A business that practises sustainability initiatives indicates a responsible management, a healthy corporate culture, and environmentally conscious operations.

When regulators carry out risk assessments, businesses with a strong sense of respect for the Earth make them less of a target.

#[5].  Sustainability creates Customer Loyalty

Shelton Group, Nielsen and Horizon Media are consultancies.

A recent survey they conducted suggests that most consumers are more likely to buy from businesses that practice sustainability policies.

Consumers will spend more money on sustainably manufactured products.

For the modern consumer, sustainability is a personal concern.
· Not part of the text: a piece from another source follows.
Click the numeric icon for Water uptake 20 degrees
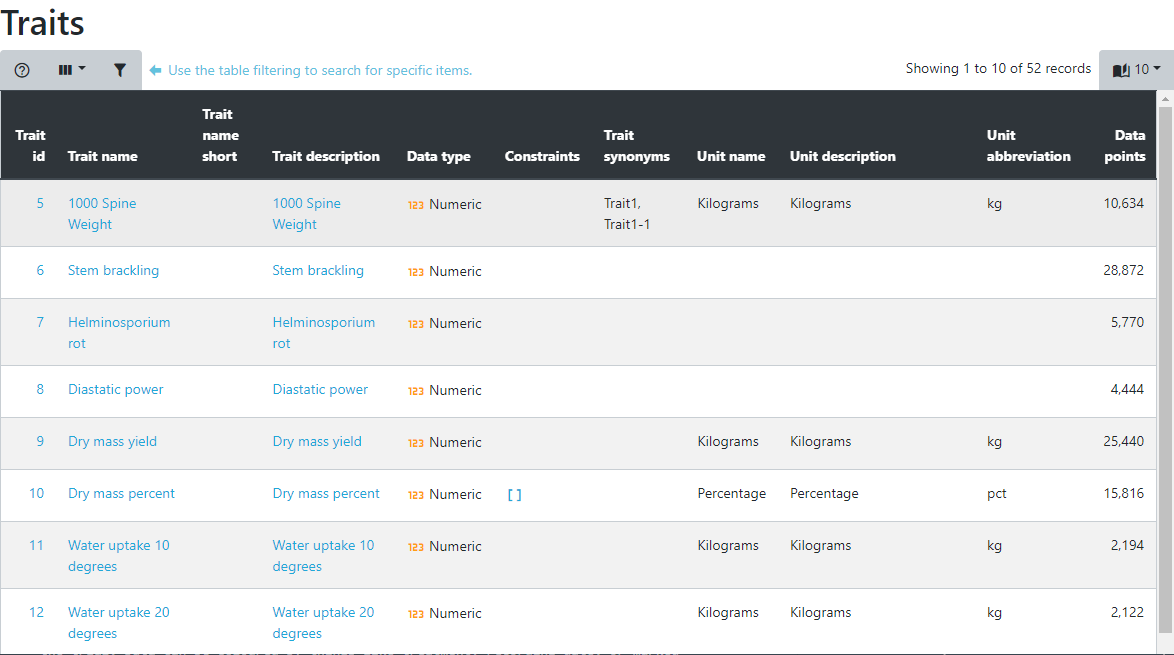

They worry if the world, as it is now, is a safe place to live.

They worry about the well-being of future generations.

#[6].  The pursuit of sustainability is now a strong Consumer Lifestyle

So, a company that pursues sustainability goals will make consumers happier.  

It gets brand loyalty.

#[7]. Sustainability has another intrinsic value – it generates a new world of business

‘Hard-wiring’ sustainability into business is a concrete expression that you care about the Earth.

Savvy enterprises have now realised that investing in sustainability is not just an act of philanthropy.

It also generates a whole new world of business opportunity.

Imagine if every business makes it its responsibility to respect the earth.

Before sustainability becomes the new normal, early movers will benefit the most.

Is your business one of them?

Or will you be left behind, in the wake of a New Earth?